**Your goal**
Report each line of the entries below that contains the word "Task". Case matters.

[START OF Exercise input]

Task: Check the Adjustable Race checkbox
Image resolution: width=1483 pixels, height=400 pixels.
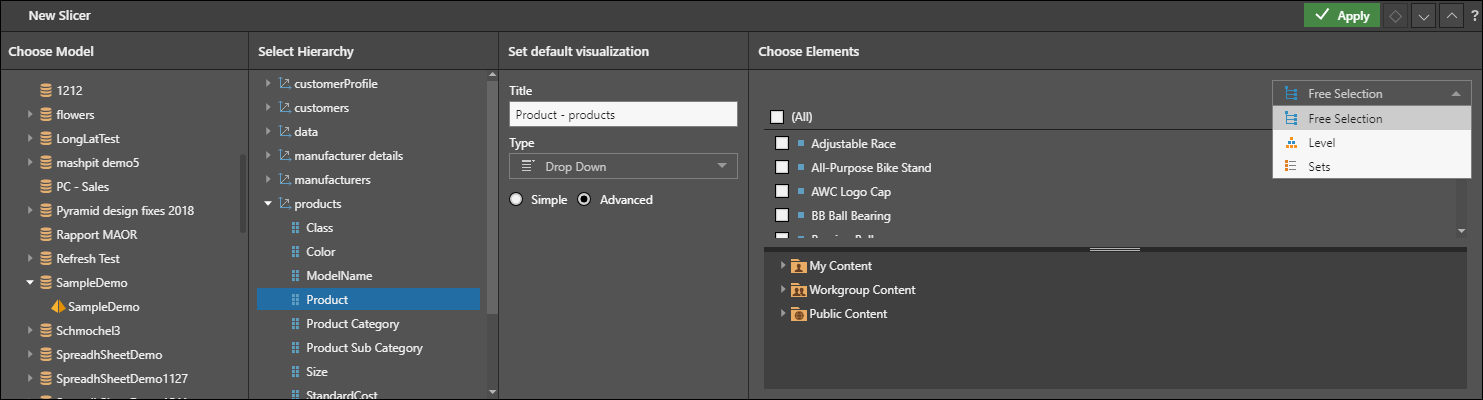Action: (x=783, y=143)

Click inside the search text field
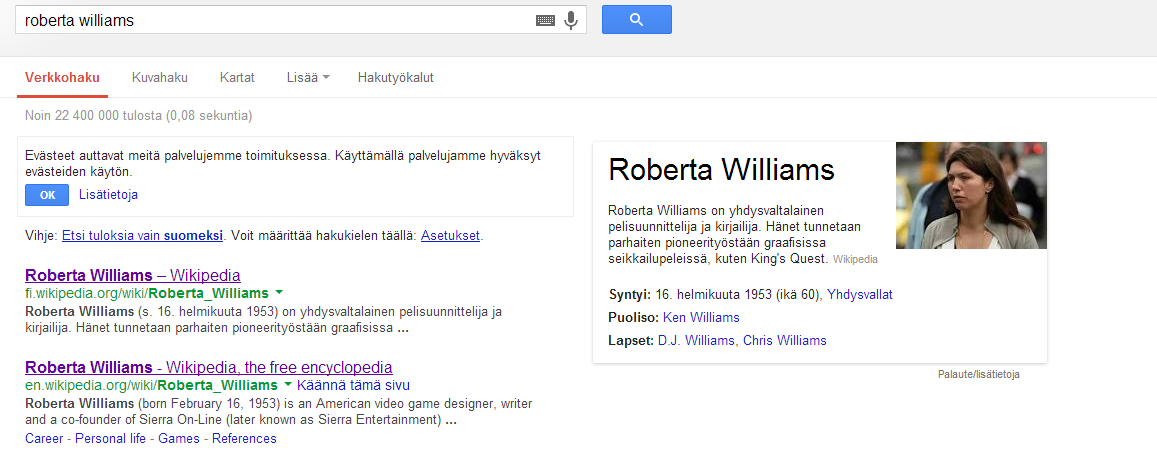coord(270,20)
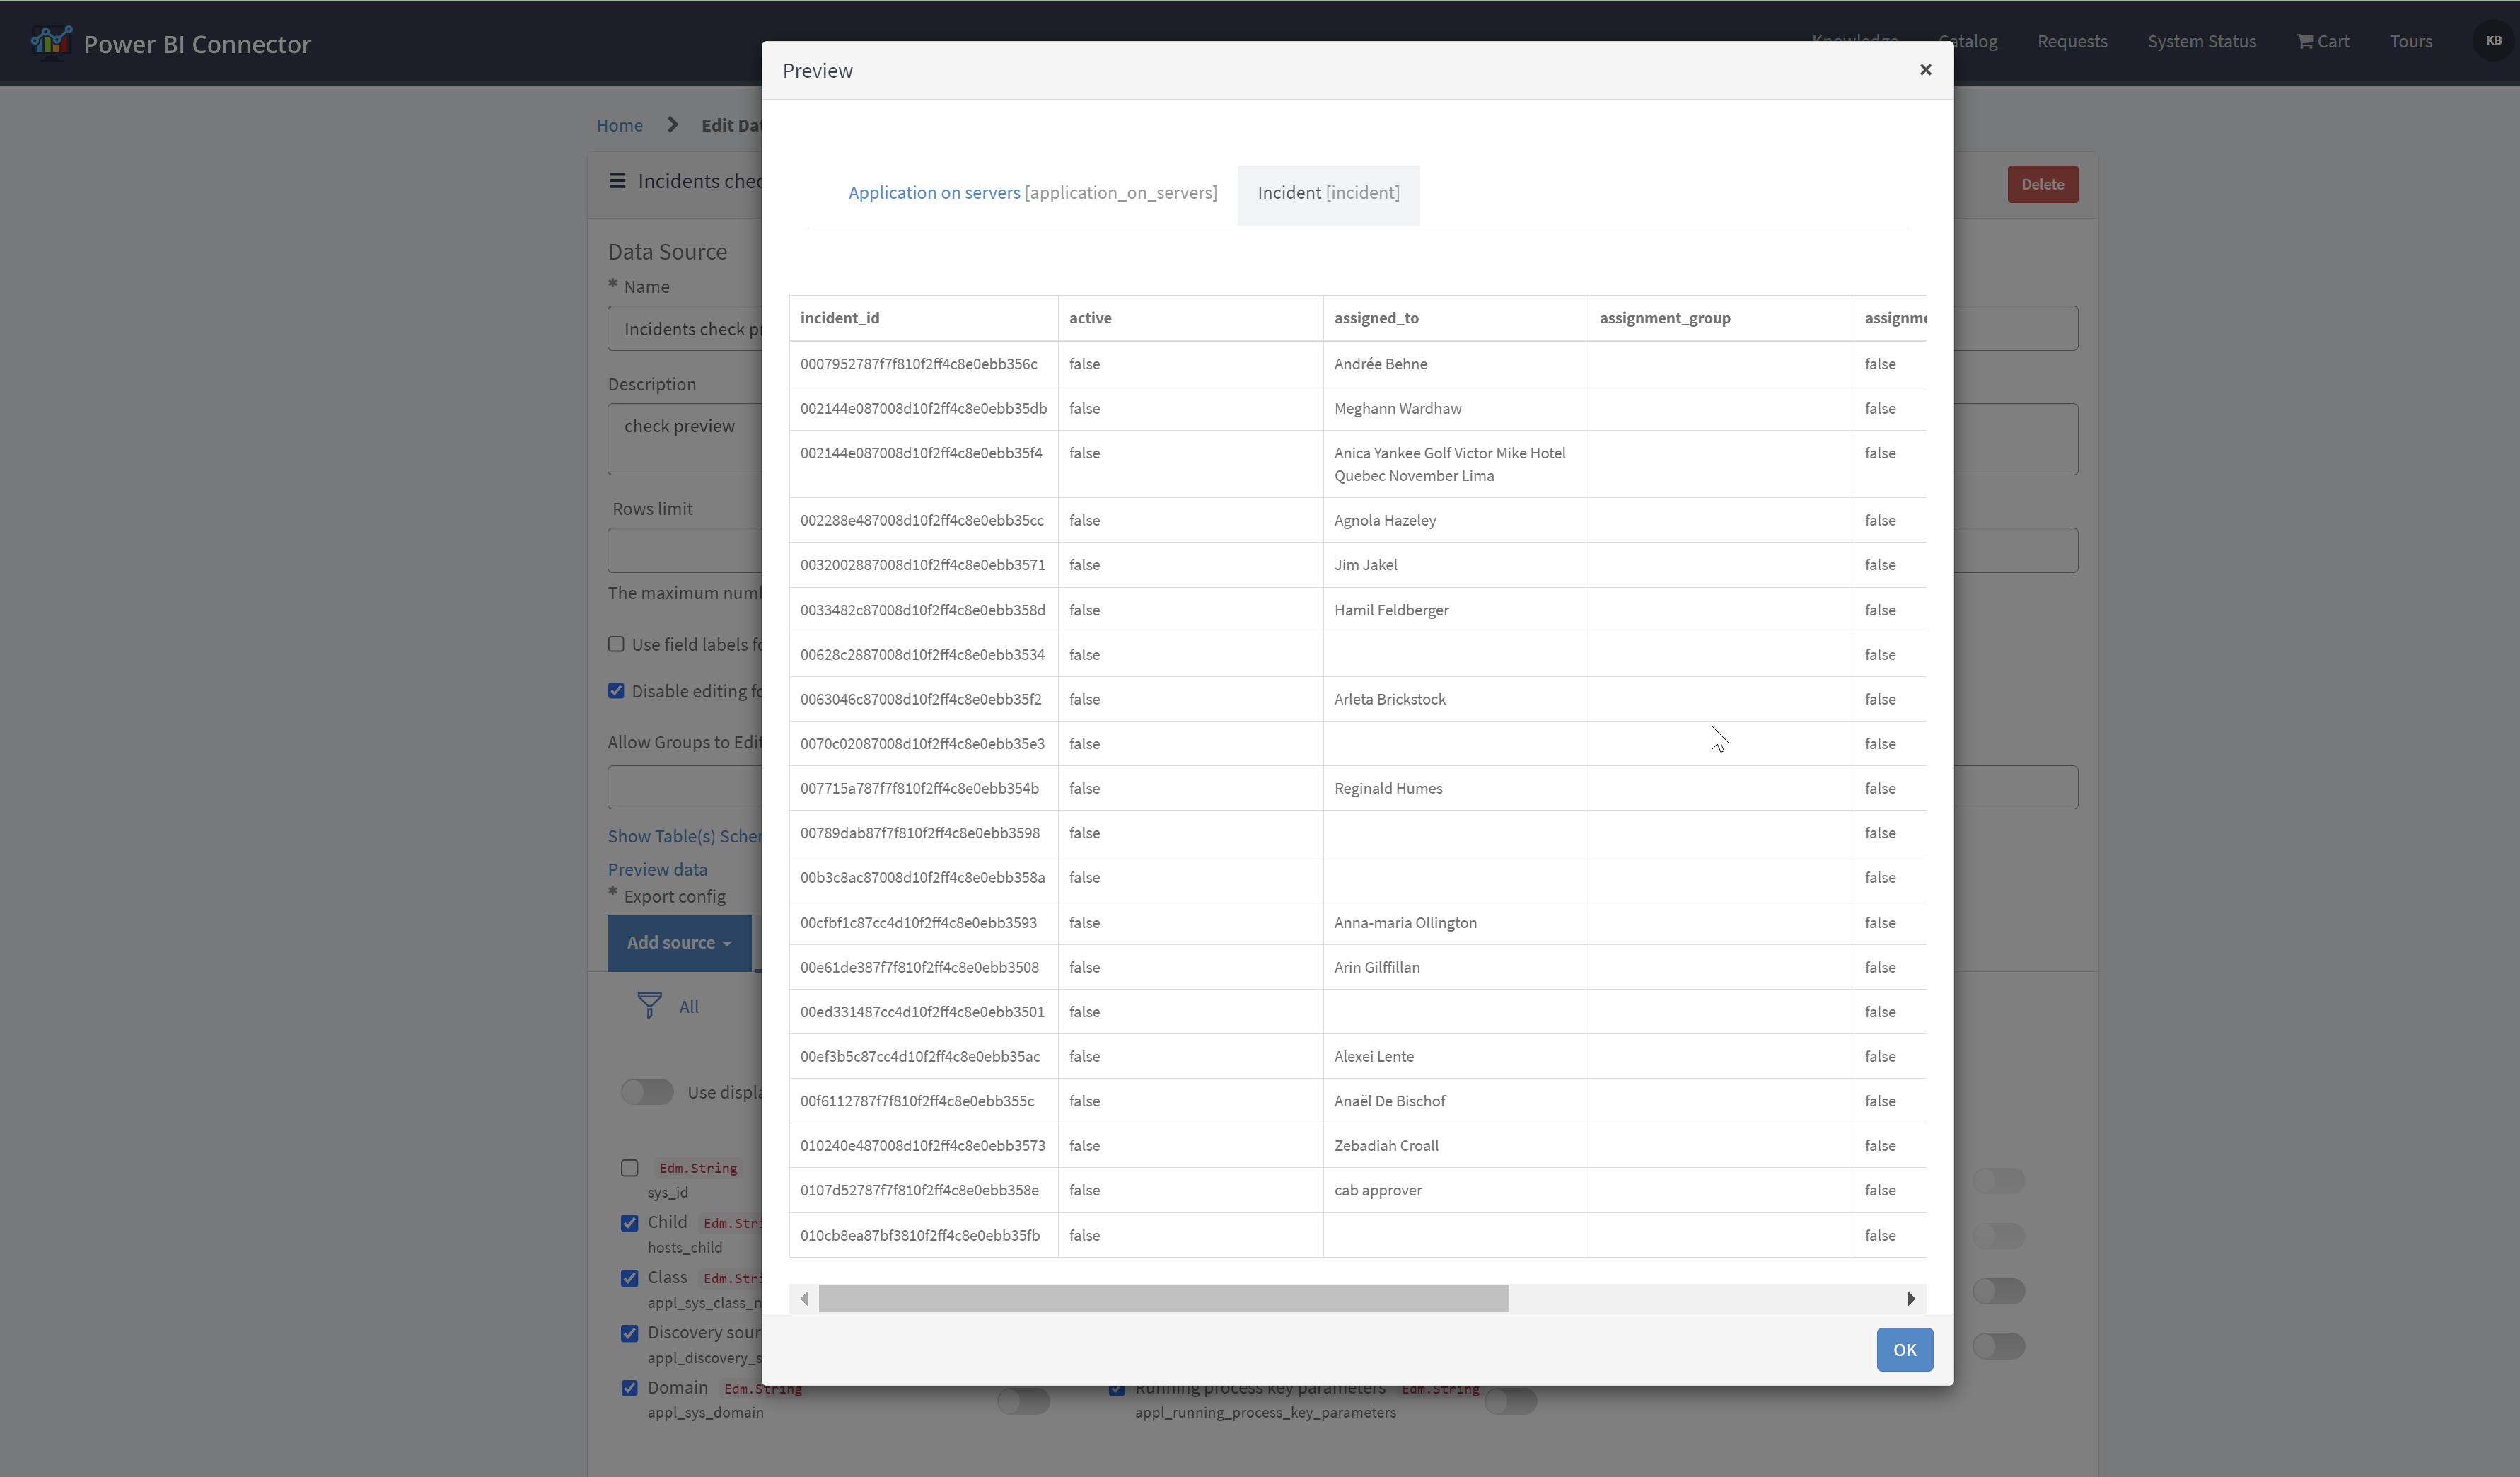
Task: Click the breadcrumb chevron after Home
Action: point(672,125)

[END OF Exercise input]

**Full answer**
Task: Check the Adjustable Race checkbox
Task: Click the breadcrumb chevron after Home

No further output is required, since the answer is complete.